Even writing this blog, I've been incredibly tempted to just to play a flash game or check twitter (again) or dick around on tumblr (some more.) I just don't feel like... actively thinking. I don't want to blog about politics. I don't want to defend a cause. I just want to eat pizza and flirt with boys.

So what am I doing wrong?

I'm watching my friends grow up and move on, and here I am pitifully stuck.

When I'm visiting my old collegiate roommates, they're having lives. They're not living at home. They're pursing love or intelligence. They're taking classes. They're engaging their universe.

At home, my friends may live with their parents, but they're still growing up.
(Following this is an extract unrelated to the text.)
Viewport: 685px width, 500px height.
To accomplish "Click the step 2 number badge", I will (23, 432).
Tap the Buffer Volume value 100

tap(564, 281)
I'm the only single one left here. Some of them are still going to school. Those that aren't have jobs they enjoy, and have futures planned out.


I've nothing.
and that scares me.

I don't know when I'm going to be able to move out. I don't know what I'm capable of. I only finally just got a job that uses my psychology degree, but I still have to spend 20-30 hours a week working retail. And what do I have to show for it? Nothing, because I spend around $400 a month in my college loans, and another $100 in car insurance and gas.

I, of all people, should know that relationships and jobs and apartments shouldn't define a person, but I feel like I'm being held back. My brain is in a mature mindset, but nothing else is... which is fine, because half the time I can't even properly operate my car.

I guess what I'm saying is that right now, I'm just not proud of myself.